## What you should do
Write the next few sentences of the news report on the north's weak first quarter for home sales, picking up after its final sentence.
[Opening Supplied passage section]
The north’s property market has experienced the weakest first quarter for home sales since 2015, new market data from HMRC suggests.
A total of 5,280 residential property sales were tracked by the monthly data release, which records completed transactions worth £40,000 or more.
It compared to 5,400 in the same three-month period last year and 6,040 in 2019.
While the provisional figure for March shows market activity improving in each of the first three months of 2024, the 2,080 transactions recorded by HMRC last month was weak by recent standards.
It was just slightly higher than the 1,990 sales recorded in March 2020, when the housing market was significantly disrupted by the UK Government’s ‘stay at home’ advice in response to the Covid-19 pandemic.
March 2020 aside, the 2,080 home transactions recoded by HMRC last month was the weakest since March 2015.
The slowdown in sales has largely been attributed to the shortage of housing stock in the north, coupled with the rising cost of borrowing.
[Closing Supplied passage section]
[Opening Given entries section]
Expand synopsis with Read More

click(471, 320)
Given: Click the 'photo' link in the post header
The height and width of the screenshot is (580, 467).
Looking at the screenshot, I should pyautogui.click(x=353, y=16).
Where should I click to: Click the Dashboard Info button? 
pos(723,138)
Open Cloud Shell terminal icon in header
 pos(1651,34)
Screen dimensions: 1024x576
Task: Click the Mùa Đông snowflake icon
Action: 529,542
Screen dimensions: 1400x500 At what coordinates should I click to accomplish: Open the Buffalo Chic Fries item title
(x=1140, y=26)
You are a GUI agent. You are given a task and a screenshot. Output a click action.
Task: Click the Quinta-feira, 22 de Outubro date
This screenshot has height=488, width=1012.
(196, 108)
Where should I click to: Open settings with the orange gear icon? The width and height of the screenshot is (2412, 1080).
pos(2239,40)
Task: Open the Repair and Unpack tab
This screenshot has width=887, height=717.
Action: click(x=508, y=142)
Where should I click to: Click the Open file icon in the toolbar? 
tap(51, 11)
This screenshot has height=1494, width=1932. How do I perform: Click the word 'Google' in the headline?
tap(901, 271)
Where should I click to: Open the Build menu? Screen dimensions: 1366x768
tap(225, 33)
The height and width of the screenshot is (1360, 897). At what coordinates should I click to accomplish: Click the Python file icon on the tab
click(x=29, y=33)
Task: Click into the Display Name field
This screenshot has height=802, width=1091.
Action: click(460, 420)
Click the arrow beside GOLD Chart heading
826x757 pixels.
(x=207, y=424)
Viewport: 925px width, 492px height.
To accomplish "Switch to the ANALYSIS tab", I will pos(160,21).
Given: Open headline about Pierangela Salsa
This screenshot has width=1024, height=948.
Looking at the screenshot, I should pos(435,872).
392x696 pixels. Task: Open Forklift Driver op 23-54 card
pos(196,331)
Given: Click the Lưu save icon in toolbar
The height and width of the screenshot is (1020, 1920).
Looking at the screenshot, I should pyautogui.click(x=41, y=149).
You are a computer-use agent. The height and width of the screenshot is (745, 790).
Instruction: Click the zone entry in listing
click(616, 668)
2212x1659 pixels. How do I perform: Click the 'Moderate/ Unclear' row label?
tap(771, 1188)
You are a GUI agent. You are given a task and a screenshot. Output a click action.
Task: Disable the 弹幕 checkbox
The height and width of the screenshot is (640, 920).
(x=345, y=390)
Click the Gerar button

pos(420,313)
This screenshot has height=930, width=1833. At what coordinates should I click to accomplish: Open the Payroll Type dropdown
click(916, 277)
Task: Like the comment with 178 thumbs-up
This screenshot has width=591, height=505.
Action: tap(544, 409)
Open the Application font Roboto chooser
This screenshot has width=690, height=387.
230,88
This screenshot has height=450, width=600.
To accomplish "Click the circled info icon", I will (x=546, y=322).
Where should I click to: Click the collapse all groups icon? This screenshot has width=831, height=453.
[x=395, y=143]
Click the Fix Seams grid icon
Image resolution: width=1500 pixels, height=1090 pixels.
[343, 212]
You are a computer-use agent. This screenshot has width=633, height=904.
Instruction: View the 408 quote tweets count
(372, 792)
[Closing Given entries section]
## Result of the exercise
Just 5,379 new dwellings were completed in Northern Ireland last year, around 2,000 below the 7,416 homes built in 2021.
The official house price index put the average price of a home at £177,611 at the end of 2023, 1.4% higher than 12 months earlier.
Activity in the commercial property sector also remained relatively quiet in the first quarter, according to HMRC’s tracker.
A total of 810 non-residential property sales were recorded in the first three months of 2024.
That compared to 950 during in the same quarter last year, but on par with the first quarter of 2021.